Abstract
This paper introduces a consensus routing algorithm based on an availability function. Such a function obtains a consensus among a group of nodes by evaluating the idle time in the scheduler of each node, along with the general conditions of the network and determining the next step of the route. In this regard, the algorithm proposed here makes it possible to avoid flooding while reducing bandwidth use and keeping changes of the network only at a local scale.
1. Introduction
A Mobile Distributed System (MDS) is composed of some wireless devices, acting as nodes. Each node exposes not only a relative position with the rest of the mobile devices, but also a state, and it may act as a router: in a MDS, each node communicates with its neighbours not only as a sender or receiver, but also as a router, forwarding packets to nodes that are not within the transmission range of the sender [1].

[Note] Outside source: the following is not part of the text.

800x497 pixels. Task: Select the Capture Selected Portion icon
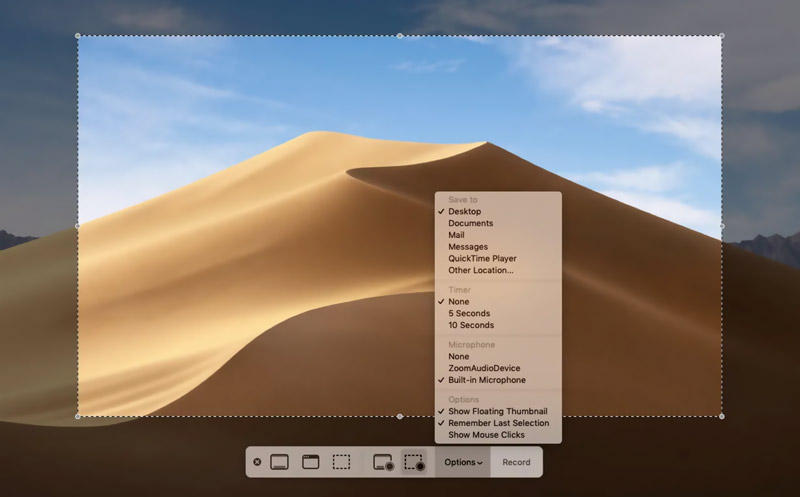(x=341, y=462)
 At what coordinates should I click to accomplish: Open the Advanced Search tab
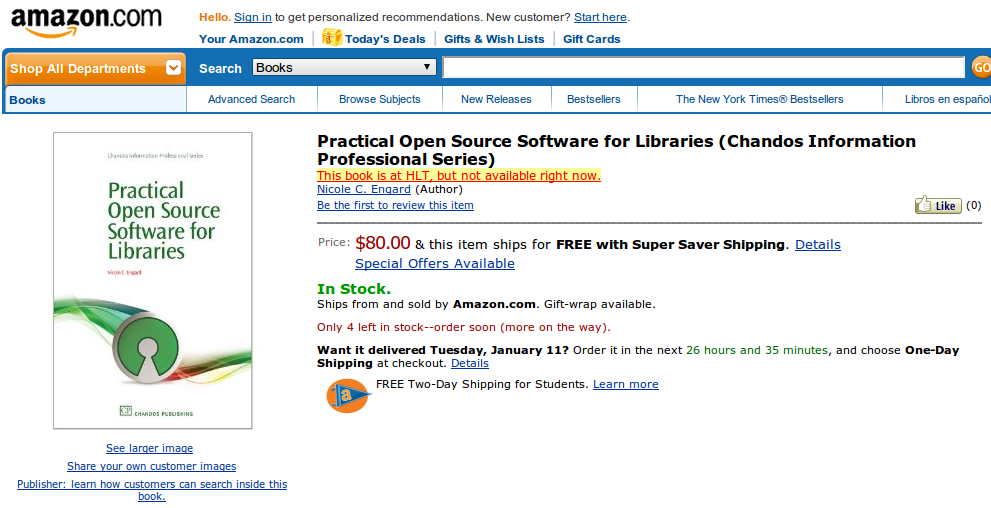coord(252,99)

Commonly, a MDS is described as a dynamic topology since it changes with the movement, entry, and exit of nodes within the range of the MDS. Such a dynamic behaviour makes it difficult to establish and maintain a communication route between two remote nodes, since all the nodes of such a route may not be available for routing at a later time. Traditional routing algorithms are not useful here, since they require knowledge about the network as a whole in order to determine any optimal route. Using a route discovery algorithm every time the topology changes requires constantly generating a global state of the MDS.
For performance purposes regarding the transmission of messages, routing algorithms need to be bandwidth efficient, spend as few resources as possible in the computation of a route, and reconcile conflicting goals such as dynamic adaptation and low resource consumption [2]. Routing algorithms are commonly described as part of routing protocols.
2. Related Work
There are studies about routing protocols in wireless networks, showing that these protocols can be classified into five main types: reactive, proactive, hybrid, hierarchical, and based on coordinates.

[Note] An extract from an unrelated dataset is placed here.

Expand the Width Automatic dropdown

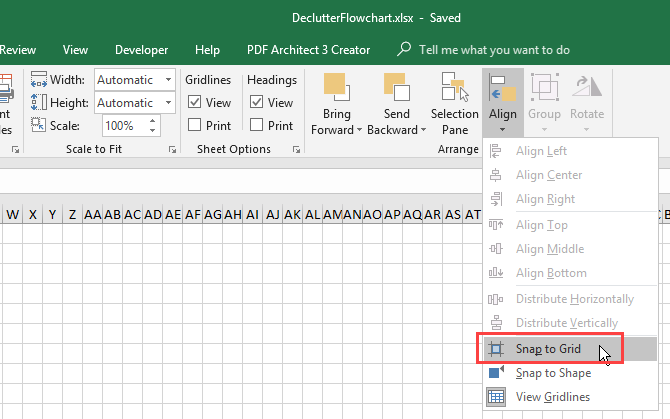(x=167, y=80)
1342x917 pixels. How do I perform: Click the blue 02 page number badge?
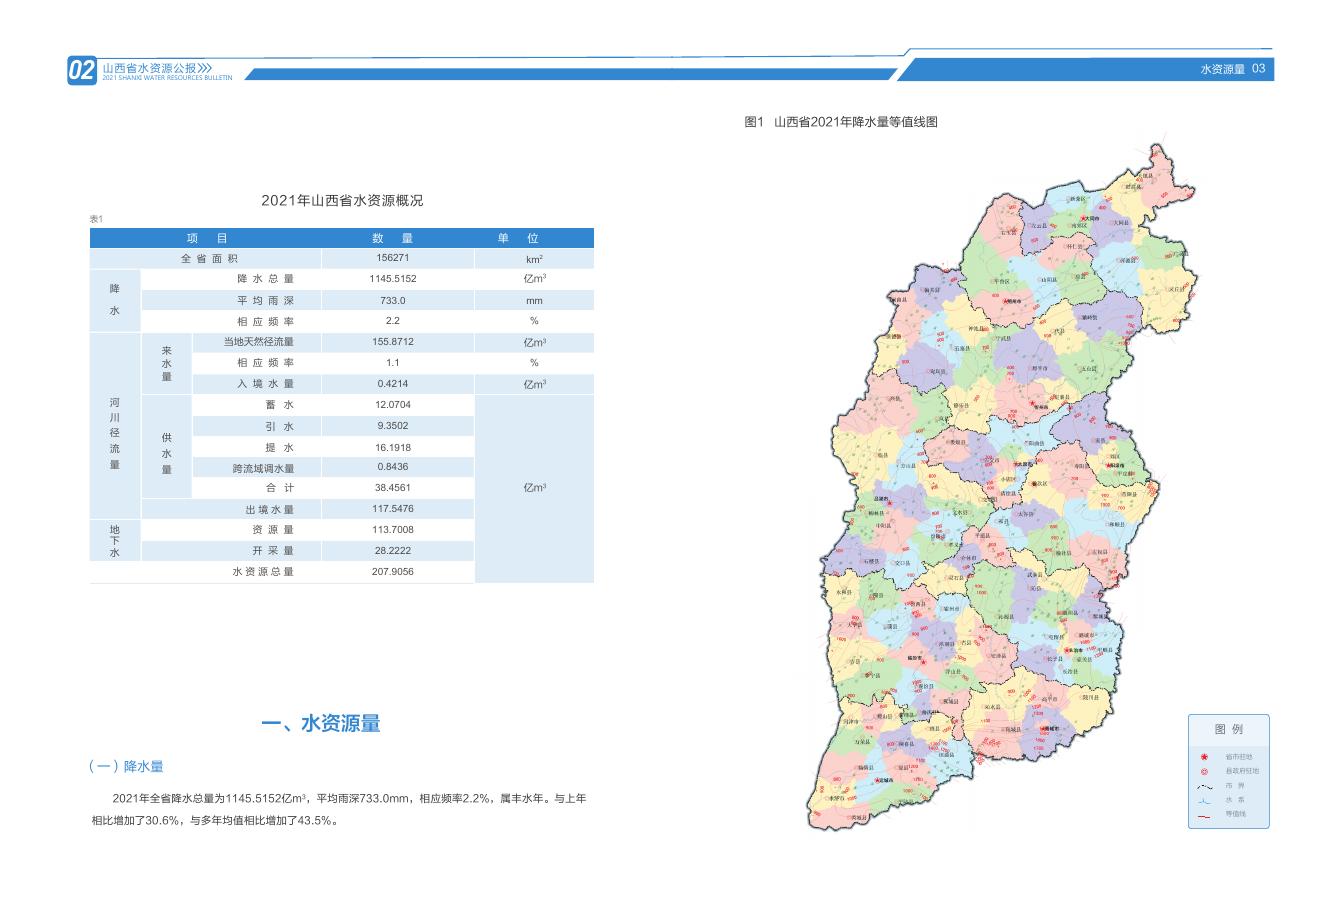tap(82, 70)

Reactive protocols perform on-demand route discovery by flooding the network and delaying packets until the routes are established. Examples of these protocols are [3], DSR [4], and TORA [5].
Proactive protocols maintain routes between all pairs of nodes. The network is flooded with information packets whenever there are changes in the topology but does not incur delays or overhead to display cover routes on demand. DSDV [6], OLSR [7], and WRP [8] are examples of proactive protocols. In general, proactive protocols present a good performance in static scenarios, while reactive protocols do so in mobile scenarios.
Whether reactive or proactive, in both types of protocols, flooding means that every node in the MDS sends all incoming packets to its neighbourhood, except those packets that must receive. Flooding is easy to implement. Nevertheless, it represents a brute force approach. Furthermore, it is inefficient in the sense that it tends to exponentially increase traffic until consuming all bandwidth of communication channels. Since flooding consumes a substantial amount of bandwidth, it is important to reduce the frequency of route discoveries and so network flooding [1].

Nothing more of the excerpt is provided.